U.S. Halted Work on Half-Renovated Prison in Afghanistan
Watchdog faults State Department oversight of contract.
A five-year-old State Department effort to upgrade Afghanistan’s largest prison has been halted with only half the contracted work performed, a watchdog found.
The Pol-i-Charkhi facility in Kabul Province -- designed in the early 1970s for 5,000 prisoners -- currently holds 7,400, according to a report by the Special Inspector General for Afghanistan Reconstruction. And though overcrowding has forced prisoners out into the halls, it appears to be well maintained, SIGAR determined, despite some “defective workmanship” performed under the $20.2 million contract with the Al-Watan Construction Co.
States’ Bureau of International Narcotics and Law Enforcement Affairs paid out $18 million to the contractor before terminating it “for convenience,” with only half the work executed. “A corrupt contracting officer's representative … was a factor in the oversight breakdown of the renovation work,” SIGAR John Sopko wrote, “and another COR who resigned his position was a factor in the financial settlement.”
The purpose of the renovation was to replace prison block holding areas with individual cells and improve the prison’s plumbing, electrical and septic systems. In a report to Secretary of State John Kerry and U.S. Ambassador James Cunningham, SIGAR cited an independent firm that identified shoddy workmanship, “including soil settlement issues and failure to connect back-up generators to the prison's power grid.”

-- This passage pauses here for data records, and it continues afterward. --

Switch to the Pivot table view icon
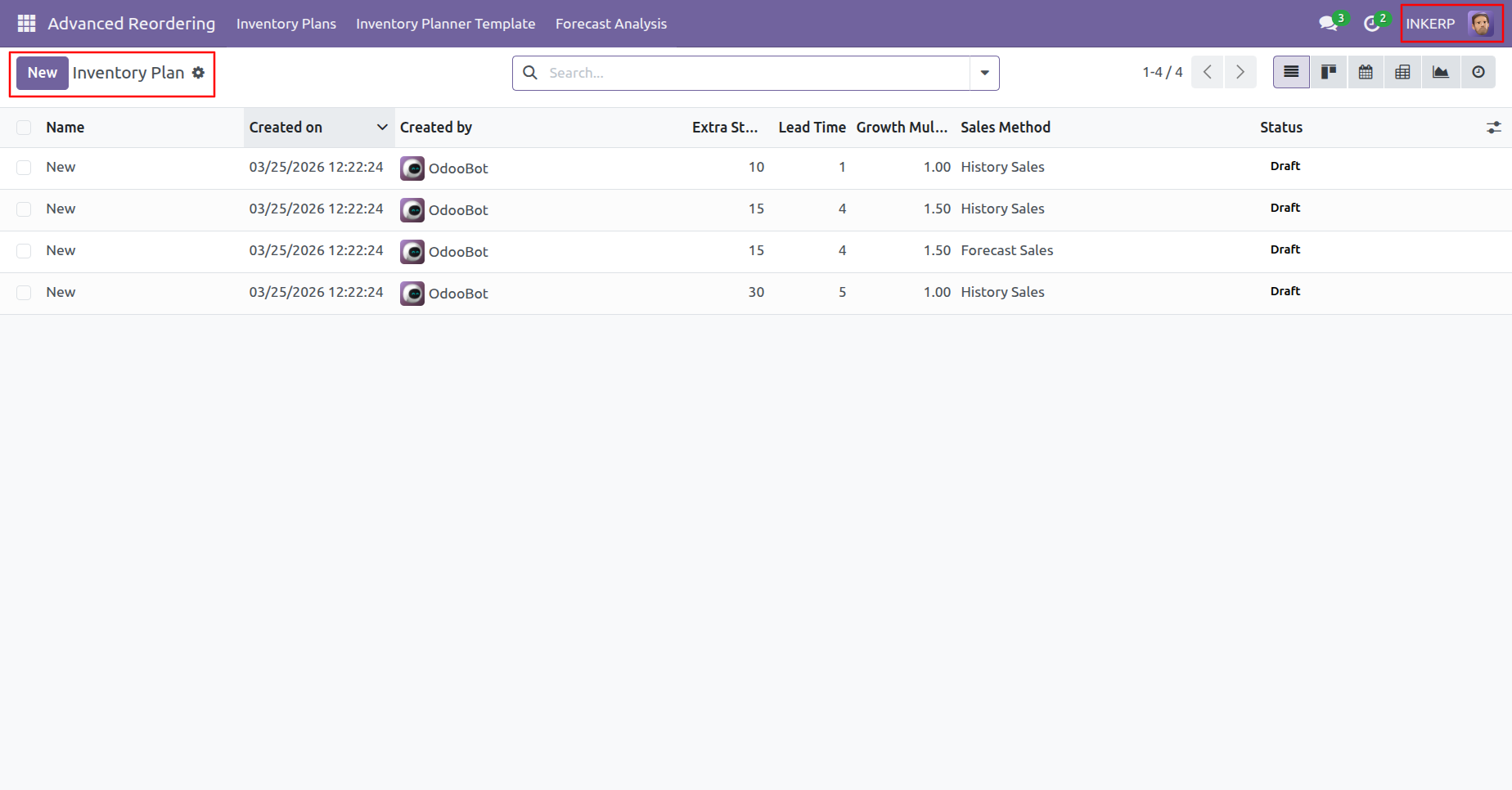The image size is (1512, 790). [x=1402, y=72]
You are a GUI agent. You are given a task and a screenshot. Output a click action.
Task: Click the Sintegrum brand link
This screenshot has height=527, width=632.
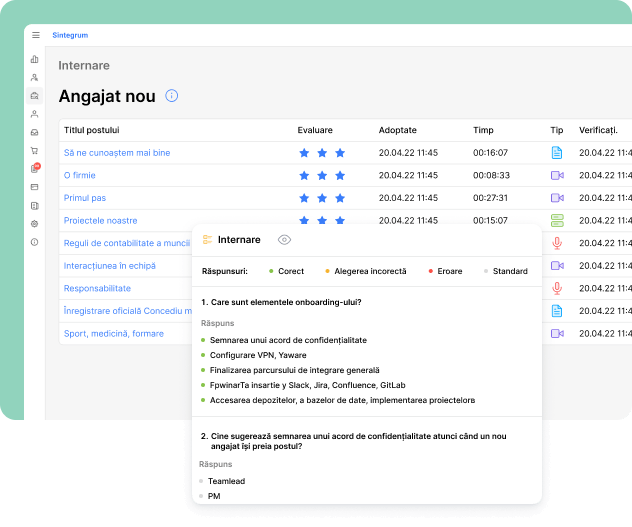(69, 35)
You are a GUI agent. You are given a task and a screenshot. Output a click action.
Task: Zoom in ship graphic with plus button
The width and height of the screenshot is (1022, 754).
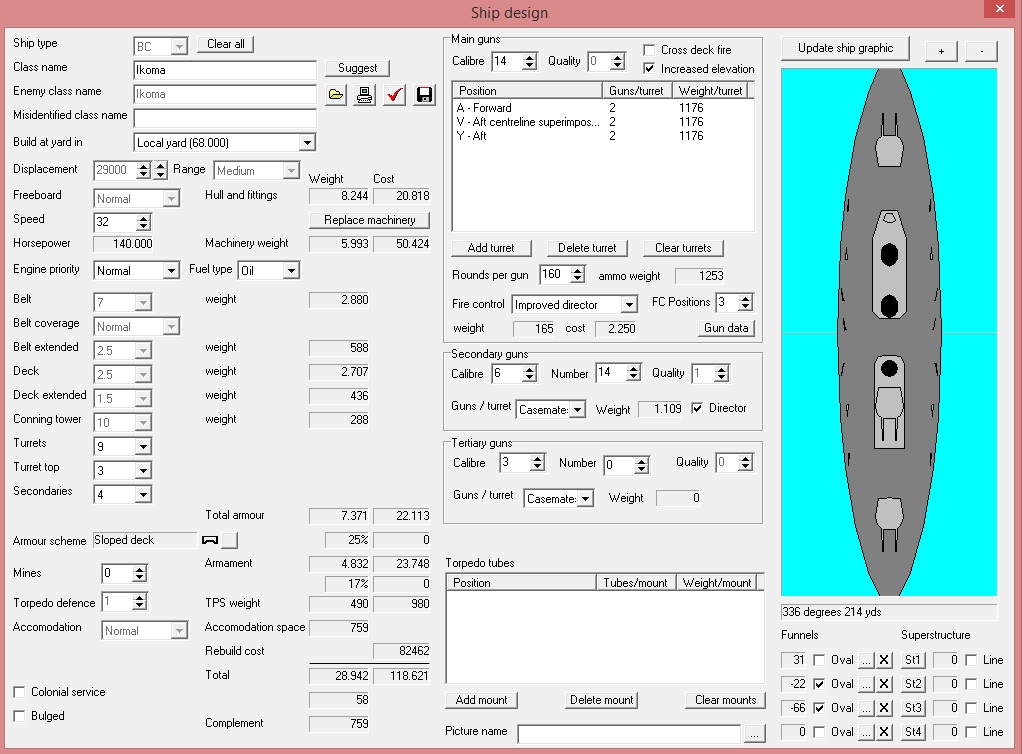pyautogui.click(x=941, y=51)
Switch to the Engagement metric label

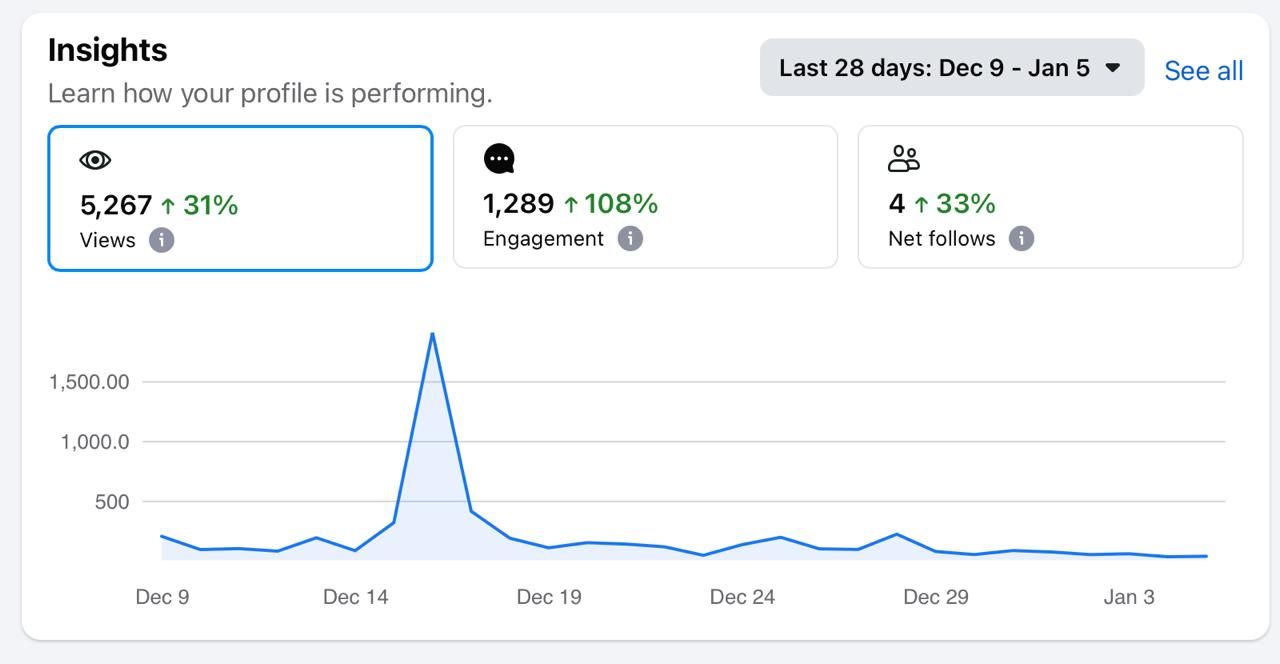[543, 239]
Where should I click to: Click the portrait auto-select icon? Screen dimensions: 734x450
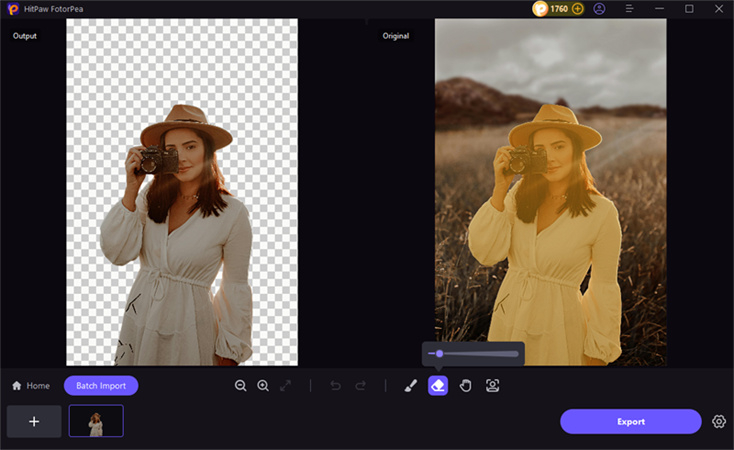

The contractor “substituted wood for metal roof trusses without authorization and covered 30-year old wood trusses with new roofing material, rather than replacing them as required under the contract,” SIGAR determined in a probe from April to September. The renovation work was overseen by a contracting officer’s representative—a State employee—who was later convicted in the United States of improperly accepting gratuities from a bureau of narcotics contractor.
Three related projects that State funded at a cost of $5.3 million -- a potable water tower, a commercial power upgrade, and a new staff barracks -- were completed successfully, the IG reported.
State, after reviewing a draft of the report, said it is committed to completing the renovations, which might cost $11 million and another $5 million to construct a wastewater treatment plant to remedy wastewater pooling on the surface of the two septic/leach fields, the report said. State noted, however, that deteriorating security conditions in war-torn Afghanistan have hindered official travel to the site. (U.S. troops this week prepared to end operations in the country after a 13-year stay.)
SIGAR recommended that Kerry direct the bureau to determine the extent of the use of lesser-quality building materials, monitor future renovation costs, re-think the prison’s wastewater management needs and investigate how the contracting officer arrived at the final payment amounts to the terminated contractor before the contract was fulfilled.
State agreed with all recommendations except the one on probing the contractor, arguing that its own inspector general investigated the incident and applied discipline in 2010, when the contract was halted.